米乐沿着贝蕾的目光向“萤火虫”的父亲望去,他正在给另一个游客画像,今天的生意不错,没有什么值得奇怪的,米乐不敢多问,贝蕾的内心世界太丰富太复杂,他经常为自己的简单感到自卑。
“我们去教会吧。”他大胆地拉起贝蕾的手。
第二章
我和他住在一起了
贝蕾顺从地跟米乐离开海滩。 雷蒙跟一个女孩儿手牵手从远处走来,那女孩儿扎着两条小辫子,素面朝天,打扮得像个小村姑。雷蒙换女朋友了?贝蕾刚想跟米乐说,却发现那村姑正是“黑妞”。“黑妞”一向浓妆艳抹,怎么突然归真返璞了呢?在北京,因为她喜欢另类打扮在学校里被老师视作问题少女和害群之马,以致于“黑妞”辍学之后,贝蕾跟她的通信往来,都被看管寄宿学生的老师当做罪状向班主任和妈妈告状。还是爱情的力量伟大。
“嗨,‘黑妞’,雷蒙,好久都没看你们上网,几次party你们也没去,干嘛去了?”
“黑妞”看看雷蒙,没有化妆的脸上露出羞涩的笑容。
这也让贝蕾刮目,“黑妞”在北京是不折不扣的野姑娘,那会儿贝蕾觉得她很酷,处处模仿她的言行举止,所有人都说贝蕾上中学以后变了一个人,妈妈说她每个礼拜从学校接贝蕾回家都感到陌生和无所适从。
雷蒙说:“‘黑妞’很忙,她白天补习功课,晚上在夜总会做DJ。”
“黑妞”勾住贝蕾的肩膀,“谢谢你让我认识了雷蒙,他为我设计了很好的未来,正在帮我申请悉尼的音乐专科学校,相当于我们的职业高中,不用啃数理化,我要学音乐制作,将来开一家自己的唱片公司。你知道的,以前我的父母、亲戚和老师都为我的将来发愁,我从来不知道明天的我会是什么样子,现在看到我的明天了,我第一次体会到充实的感觉,好像重获新生,感觉真好。”
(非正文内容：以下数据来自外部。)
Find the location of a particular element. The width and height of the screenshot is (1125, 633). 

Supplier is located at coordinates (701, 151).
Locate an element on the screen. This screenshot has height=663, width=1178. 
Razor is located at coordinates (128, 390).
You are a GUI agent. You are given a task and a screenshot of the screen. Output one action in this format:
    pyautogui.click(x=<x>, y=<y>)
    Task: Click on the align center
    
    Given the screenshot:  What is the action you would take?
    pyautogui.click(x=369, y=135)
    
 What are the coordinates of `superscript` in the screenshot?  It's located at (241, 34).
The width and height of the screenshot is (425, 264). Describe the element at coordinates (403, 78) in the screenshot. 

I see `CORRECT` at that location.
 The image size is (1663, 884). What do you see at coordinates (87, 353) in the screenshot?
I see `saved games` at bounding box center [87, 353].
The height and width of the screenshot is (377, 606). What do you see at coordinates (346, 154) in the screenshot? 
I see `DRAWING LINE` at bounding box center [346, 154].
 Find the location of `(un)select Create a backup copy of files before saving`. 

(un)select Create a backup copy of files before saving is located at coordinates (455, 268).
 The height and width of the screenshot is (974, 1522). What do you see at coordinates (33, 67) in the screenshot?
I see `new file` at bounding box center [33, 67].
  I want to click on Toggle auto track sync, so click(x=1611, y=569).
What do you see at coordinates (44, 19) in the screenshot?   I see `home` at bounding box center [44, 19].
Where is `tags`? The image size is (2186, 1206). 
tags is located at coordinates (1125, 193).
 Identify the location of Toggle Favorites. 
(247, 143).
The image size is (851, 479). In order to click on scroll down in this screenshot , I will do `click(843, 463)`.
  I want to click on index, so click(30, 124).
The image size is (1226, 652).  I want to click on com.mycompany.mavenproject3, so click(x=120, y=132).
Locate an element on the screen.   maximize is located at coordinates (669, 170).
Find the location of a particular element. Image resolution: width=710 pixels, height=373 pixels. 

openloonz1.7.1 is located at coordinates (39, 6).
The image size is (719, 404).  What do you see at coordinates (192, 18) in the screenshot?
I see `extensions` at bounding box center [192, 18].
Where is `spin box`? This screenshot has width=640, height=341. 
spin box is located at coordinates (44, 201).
“黑妞”把嘴贴近贝蕾的耳朵悄声说:“我和他住在一起了。”
贝蕾望着幸福的“黑妞”,心中意味复杂,就像三年前那个夜晚,在校园里的冬青树后面听 “黑妞”说她跟摇滚乐手的恋爱故事,混沌未开的贝蕾突然发现这世上还有一个自己尚未企及的神奇领域,从此有了渴望和骚动。她转动眼睛看米乐,为什么他不能给我重获新生的感觉?那么刘念呢?想到刘念,贝蕾有点失落。牧师在台上讲《上帝为什么允许撒旦存在》,这是困扰许多新教友的问题,牧师洋洋洒洒讲了两个小时,贝蕾还是不明白,既然上帝是万能的,为什么允许撒旦在人间制造战争、饥饿和各种苦难呢?她开小差想上帝的力量可能还不如爱情呢。
茶话会上,米乐告诉“黑妞”今天是贝蕾的生日,“黑妞”端着一杯可乐站起来,大声宣告:“朋友们,今天是我可爱的小妹妹贝蕾的生日,让我们祝福她快乐!”
牧师和江太太都上前表示祝福,全体教友为贝蕾唱《祝你生日快乐》。
贝蕾想起大卫的家,那个冰冷的没有爱的家,仿佛一个冻僵的人承受不起骤然而至的暖流,整个人都融化了,霎时泪雨滂沱。
今天没有party,因为鲍伯去上海了,他的妈妈兵临城下,仍然无法使他的爸爸回心转意,他妈妈悲愤之中吞下一瓶安眠药,被酒店服务生发现送到医院抢救,鲍伯闻讯立刻联络在美国读书的姐姐,分头飞往上海,他们要协助妈妈,向爸爸的“二奶”开战。前天,艾琳甩下妈妈也飞去上海凑热闹。她的妈妈拿着电话账单,照着上面列出的号码,不分白天黑夜到处打电话找艾琳。
“黑妞”提议去她工作的夜总会给贝蕾过生日,贝蕾摇头说:“我该回家了。”她真的想回家看看,一整天大卫没有给她打电话,她想知道他是否记起今天是什么日子。
3.
站在路口望一眼,贝蕾发现今天家里的灯光特别亮,是不是有一个插着十六只蜡烛的大蛋糕等着我?除了蛋糕还会有别的什么礼物?大卫会不会也买一个CD随身听送我?达芙妮送什么?我要把他们的礼物拿到店里退钱,存进我的账户……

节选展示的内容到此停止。